I see up to 5.8 microseconds of latency when the PRU is reading from DDR
memory. Is it possible to reduce this? I tried changing registers that
looked promising for giving the PRU priority but they didn't have a
noticeable effect. This is running on a Beaglebone black using a PRU timer
to measure the maximum time a LBBO from DDR takes.while the ARM is busy.

The examples I found for doing DMA from the PRU were all for older kernels
and wouldn't work with Linux 3.8.13. Is there an example I missed that
works with this kernel?

I’m not an expert, and just learning myself…

I found the examples in ‘am335x_pru_package’ on GitHub very useful, and was able to get them working on a 3.8 kernel.

DDR access will have additional latency but 5.8us sounds high.

Is that for 1 LBBO instruction?
How are you timing this (which timer)?
What is the CPU doing during this time, if it is running 100% in a tight loop polling that same memory then CPU/PRU will be in contention, and that could cause excessive latency.
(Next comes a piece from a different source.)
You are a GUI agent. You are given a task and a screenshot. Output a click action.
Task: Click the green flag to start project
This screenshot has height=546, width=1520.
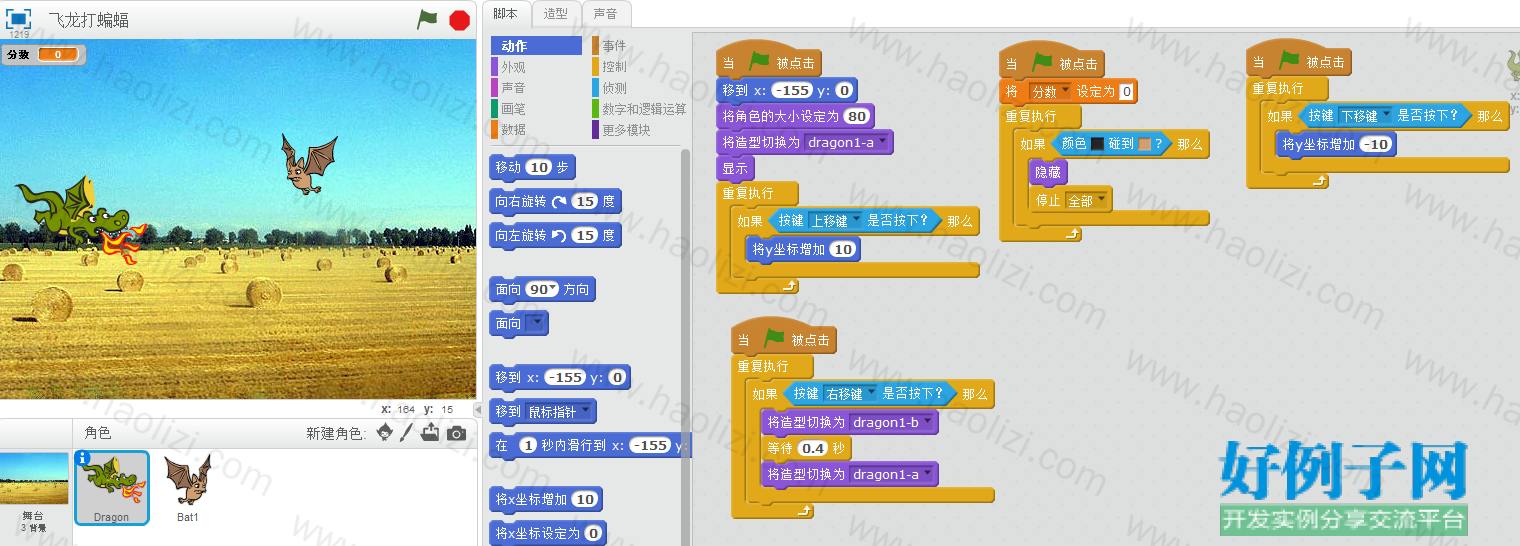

Typically something like the pru interrupt is needed to let the cpu know that pru is done/ready etc.

I found the examples in ‘am335x_pru_package’ on GitHub very useful, and was able to get them working on a 3.8 kernel.

I have used that. I don’t think there is a DMA example that works in there. I have everything working non DMA except the read latency is causing some difficulties in a few situations.
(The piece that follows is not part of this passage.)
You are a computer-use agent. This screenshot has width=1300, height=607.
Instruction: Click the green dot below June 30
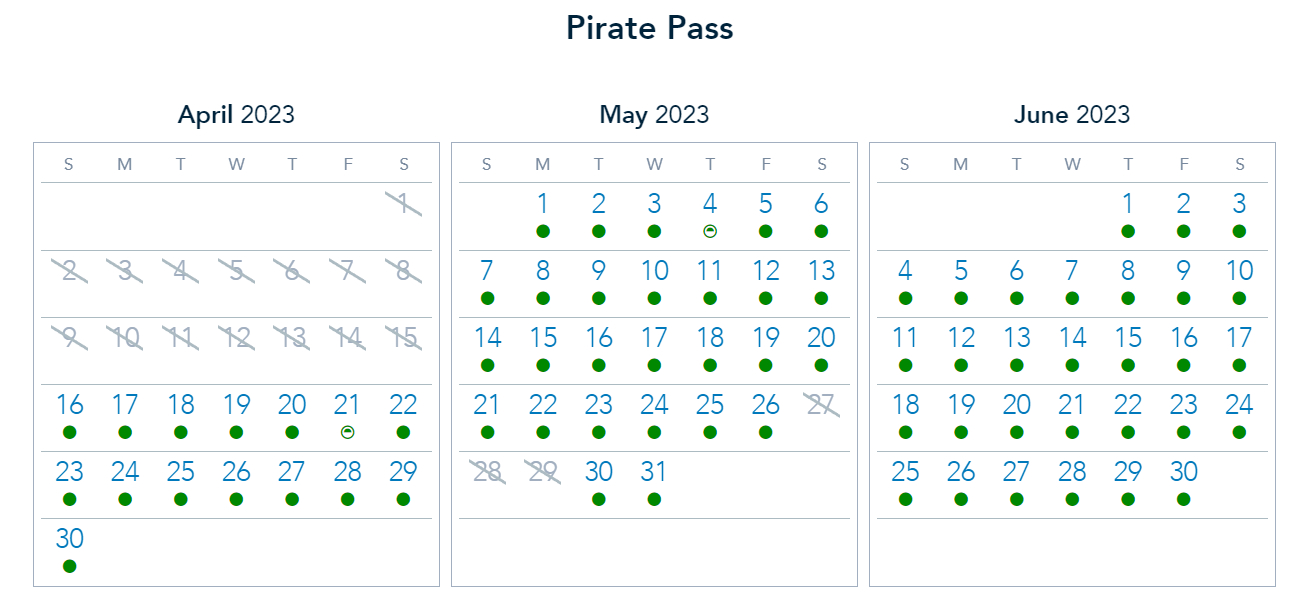click(1184, 499)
DDR access will have additional latency but 5.8us sounds high.

Is that for 1 LBBO instruction?

Yes that was for 1 LBBO. It times the LBBO, keeps the maximum and repeats.
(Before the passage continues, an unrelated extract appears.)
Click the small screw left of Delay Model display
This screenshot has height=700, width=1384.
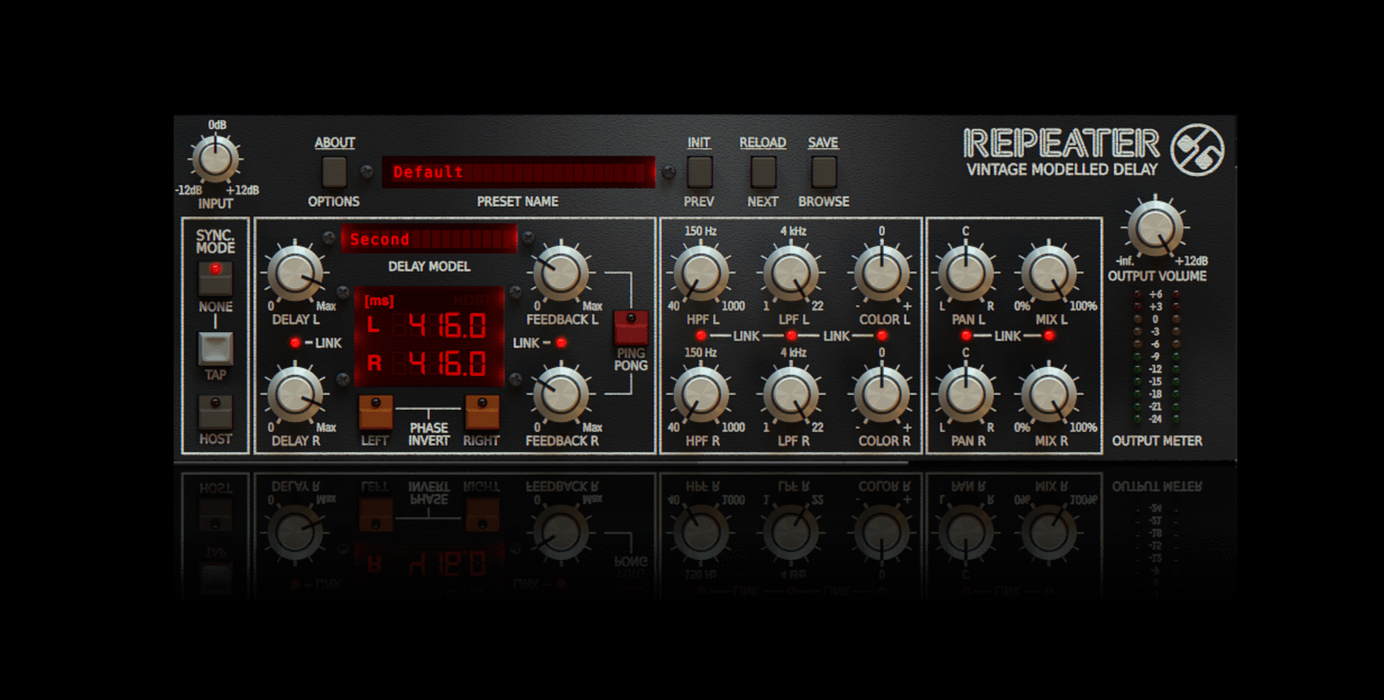(329, 238)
How are you timing this (which timer)?

The timer in the PRUSS enhanced capture unit.

What is the CPU doing during this time, if it is running 100% in a tight loop polling that same memory then CPU/PRU will be in contention, and that could cause excessive latency. Typically something like the pru interrupt is needed to let the cpu know that pru is done/ready etc.

I was running various commands to create load. The maximum happened with compiling my code. Reading files was close to the maximum. I was wanting to make sure it will work worst case. The ARM will be reading and writing a file and doing some other work in parallel with the PRU. Without carefully stripping down the system you also don’t know what else will decide to run. I am using the interrupt to signal the ARM that it needs to do more work for the PRU.